What goes on inside a person, how much is shared with the outside world and how much remains inside the self? These are useful questions for understanding the creative process. I know that I cannot directly access my preconscious or subconscious mind; however, to truly grasp the meaning of words and recurring mental images I have to relate to that level of awareness or at least try to be close to it as I believe that what remains in proximity to the inside self is the authentic component of creativity. My creative process is an interaction of memories, physical sensations and rational decisions. Most of its dynamics occur beneath conscious awareness to cross over to the outside through the conduit of language, which is also an agent of creativity. Because language uses so few of our conscious resources, we may have been led to believe that it is an unconscious process.

Language can be discussed as a culturally determined communication that is referred to as common language or as a component of the brain that allows for the organisation of conscious thought (Chomsky, 2005). Although it uses the same cognitive pathways as common language, inner language is private and intertwined with emotions. Inside, thoughts are prone to change or become distorted. Spoken or written language is necessary to bridge the inner world and outer reality. I know, however, that words cannot encompass a whole interior experience. I have an awareness that reacts as to grasp a disappearing image or a trace of memory. Inside, the memories of an entire lifetime are potentially available to me. As I draw or write to record introspection, it leads me to wonder about the intimate symbolism and meaning that comes from mental images and how they occur in my mind.

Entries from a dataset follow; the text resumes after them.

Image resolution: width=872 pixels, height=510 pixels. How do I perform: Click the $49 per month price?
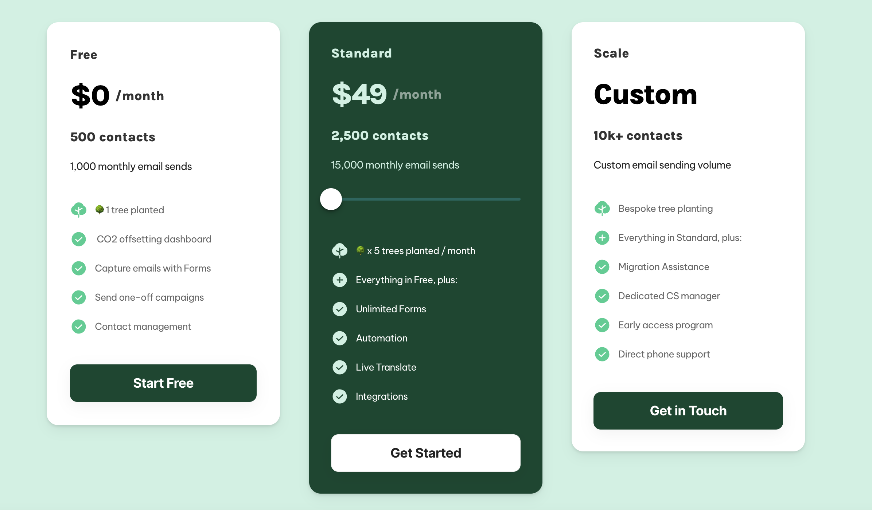386,94
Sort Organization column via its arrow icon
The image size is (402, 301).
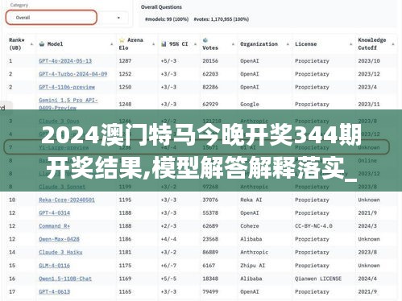tap(288, 44)
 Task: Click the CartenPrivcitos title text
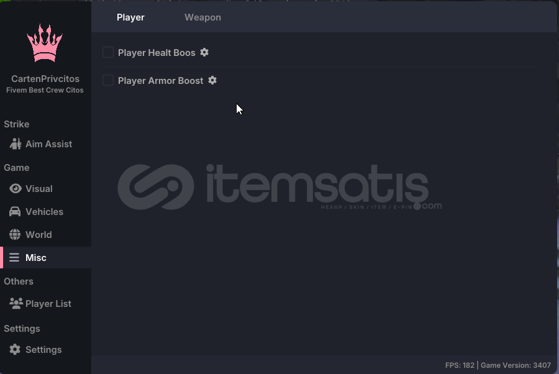coord(45,79)
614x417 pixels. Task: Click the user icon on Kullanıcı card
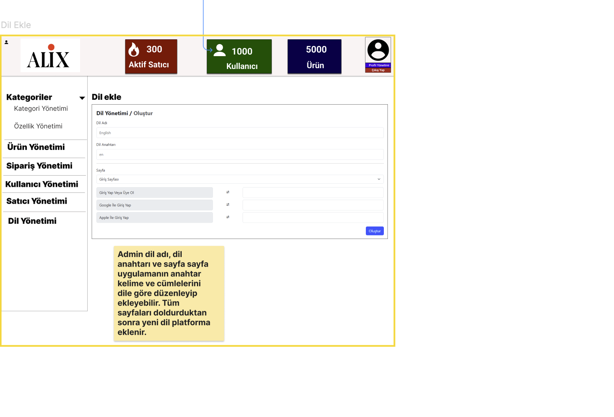point(220,50)
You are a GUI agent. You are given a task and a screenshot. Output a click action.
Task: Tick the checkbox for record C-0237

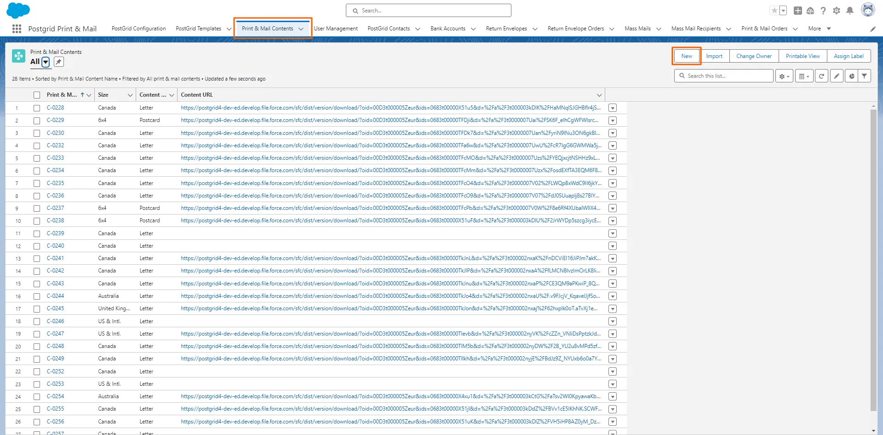pos(37,209)
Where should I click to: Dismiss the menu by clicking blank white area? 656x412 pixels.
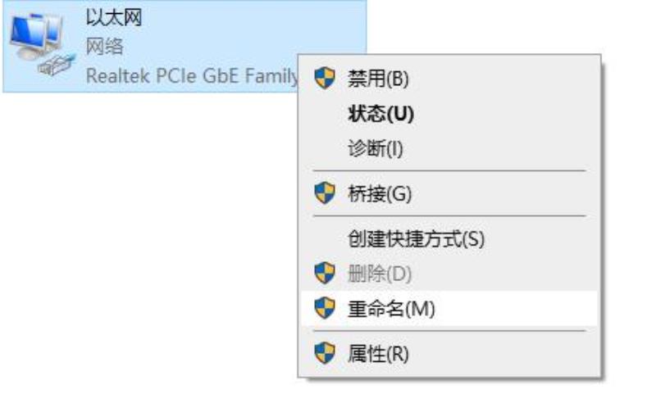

When I paint, it is not the same as when I write or speak. As I work, my skills become all important and silence sets in with tension as I require all of my senses to paint. Meaning happens through my movements and I know what my brush is going to do by the weight of the paint.

I have wondered why I contemplate certain things when I am making art. I think about memories, aesthetic theory and what I have read. I wonder about my art and how it has been understood by others. I am aware of thoughts that are related to outside matters and I find them disruptive compared to the natural sense that I have inside. I often refer to recurring memories. For example, the river that courses through my hometown is definitely present in my work. From my notes, I read that as a child I went swimming at a small beach on the river and I almost drowned. This event appears as a metaphor, in several works, including Dialogue Muet (1994) and The Ends of the Earth, through references to water and drowning, but the emotional memory, embedded beneath my consciousness, has become part of my being an artist. I do not understand why certain thoughts enter the creative process but I suspect that they provide me with a larger picture of my life.

Empirically, consciousness can be defined through many levels and conditions, including dream sleep state, coma, low-level attention, absentmindedness or even daydreaming. There is an inherent contradiction in terms when I speak of what comes from the unconscious since perception can only occur in a conscious state. The concept of unconsciousness comes from the duality of consciousness – the physical sense that I am awake and my autobiographical brain map constructed from memories. Damasio (1999) defines consciousness as sustained attention for a substantial period of time – minutes and hours rather than seconds (90-91), although he adds that the unconscious and conscious are so closely interwoven that they cannot really be categorised (300-301, 302). Lakoff and Johnson (1999) use the term "cognitive unconscious" to describe all autonomous mental (sensorimotor) operations concerned with abstractions, meaning, inference and language (12).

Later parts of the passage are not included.